Hiç hakkı olmadığı halde, “cenaze halindeki gazeteyi, Türkiye’nin en çok satan ve konuşulan gazetesi haline getirdiği halde” o malum ve mahut çevreler bozulan çıkarlarını kollayabilmek için, Çetin Emeç’i ağır biçimde yıpratmaya başladılar...
***
Sonunda morali bozuldu Usta’nın... Takdir beklerken, sürekli eleştiriliyor... Beş katı arttırdığı Milliyet’in tirajından dolayı neredeyse suçlanıyordu...
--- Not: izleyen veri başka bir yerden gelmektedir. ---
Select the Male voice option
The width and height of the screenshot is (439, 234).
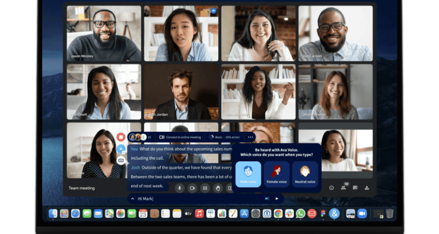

Soru da o mahut soruydu?..
-“Nereye gidiyor bu Milliyet?..”
İşin enteresan tarafı soruyu soranlardan birisi de 12 Eylül darbesinin lideri Kenan Evren’di... Milliyet’ten ünlü bir yazarla yaptığı görüşmede şöyle diyordu:
-“Cumhurbaşkanı Kenan Evren olarak değil... Vatandaş Kenan Evren olarak soruyorum: Nereye gidiyor bu Milliyet...”
Bu sorudan bir süre sonra Milliyet’in bir yere gitmediği anlaşılacaktı...
Çetin Emeç gidecekti...
*****
SUİKAST...
Çok uzun yıllar geçmesi gerekti, Çetin Emeç’in kıymetinin anlaşılması için gazeteciler arasında...
O fırçalayan halinin, aslında iyi bir gazete yapmak için muhabirleri teşvik etmek amacıyla olduğunu çok sonra anladı o da bir kısım gazeteci...
Bazıları ise hiç anlamadılar Çetin Bey’i...
Onlar için Çetin Emeç hep “fırçalayan” bir genel yayın yönetmeni olarak hafızalarda kaldı...
***
Öldürüldüğünde, Atina’da büromdaydım...
Haberi alınca yıkıldığımı hissettim...
Zavallı babam; benim onu ne kadar sevdiğimi bildiğinden İstanbul’dan Atina’yı aramış beni teskin etmeye çalışmıştı...
Sadece gazetecilik yapmaya çalışan, gazetesine tiraj aldırmaya, televizyon haber merkezlerine rating yapmaya çalışan gazetecilerin kaderlerinin operasyonlarla “gazetelerden, televizyonlardan gönderilmek” olduğunu bilmiyordum o zamanlar... Başıma geldiğinde anlayacaktım... Sonraları bir şeyi daha anladım... Kontrol edilemeyenler, suikastlere kurban gidiyorlar...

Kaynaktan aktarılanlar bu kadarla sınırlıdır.